WHAT YOU NEED TO DO: Copy this part of the listing word for word, starting at the line that contains "line in editor" and going through the last line of the listing.

DATASET ENTRIES:

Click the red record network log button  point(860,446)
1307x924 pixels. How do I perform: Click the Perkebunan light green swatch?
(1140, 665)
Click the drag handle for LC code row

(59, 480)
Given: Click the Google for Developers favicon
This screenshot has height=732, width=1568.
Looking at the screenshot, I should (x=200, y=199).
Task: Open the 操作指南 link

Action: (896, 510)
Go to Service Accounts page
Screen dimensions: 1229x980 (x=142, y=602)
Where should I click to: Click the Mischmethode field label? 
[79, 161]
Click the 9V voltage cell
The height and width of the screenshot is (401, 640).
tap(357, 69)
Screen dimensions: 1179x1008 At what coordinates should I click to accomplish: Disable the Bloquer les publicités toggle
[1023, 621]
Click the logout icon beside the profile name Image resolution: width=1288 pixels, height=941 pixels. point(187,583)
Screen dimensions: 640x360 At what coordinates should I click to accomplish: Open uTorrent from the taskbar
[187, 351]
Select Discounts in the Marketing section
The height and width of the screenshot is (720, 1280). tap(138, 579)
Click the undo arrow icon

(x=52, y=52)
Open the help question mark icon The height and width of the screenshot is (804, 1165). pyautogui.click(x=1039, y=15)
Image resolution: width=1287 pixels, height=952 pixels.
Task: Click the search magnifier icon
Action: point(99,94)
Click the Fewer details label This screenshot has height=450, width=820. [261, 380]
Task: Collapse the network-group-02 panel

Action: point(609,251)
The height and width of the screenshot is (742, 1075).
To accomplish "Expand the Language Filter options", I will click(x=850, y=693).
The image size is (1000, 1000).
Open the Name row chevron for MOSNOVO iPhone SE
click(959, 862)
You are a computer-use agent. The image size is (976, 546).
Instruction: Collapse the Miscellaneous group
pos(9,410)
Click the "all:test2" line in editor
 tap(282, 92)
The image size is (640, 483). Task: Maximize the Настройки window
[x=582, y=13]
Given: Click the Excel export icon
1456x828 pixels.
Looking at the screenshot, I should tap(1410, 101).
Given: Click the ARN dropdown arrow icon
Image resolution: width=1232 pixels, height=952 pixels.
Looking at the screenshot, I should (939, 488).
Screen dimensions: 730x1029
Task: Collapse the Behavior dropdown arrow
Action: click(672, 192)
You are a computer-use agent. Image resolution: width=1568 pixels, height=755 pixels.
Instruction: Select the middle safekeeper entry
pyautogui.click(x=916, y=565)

TASK OUTPUT:
Click the "all:test2" line in editor
 tap(282, 92)
The image size is (640, 483). Task: Maximize the Настройки window
[x=582, y=13]
Given: Click the Excel export icon
1456x828 pixels.
Looking at the screenshot, I should tap(1410, 101).
Given: Click the ARN dropdown arrow icon
Image resolution: width=1232 pixels, height=952 pixels.
Looking at the screenshot, I should (939, 488).
Screen dimensions: 730x1029
Task: Collapse the Behavior dropdown arrow
Action: click(672, 192)
You are a computer-use agent. Image resolution: width=1568 pixels, height=755 pixels.
Instruction: Select the middle safekeeper entry
pyautogui.click(x=916, y=565)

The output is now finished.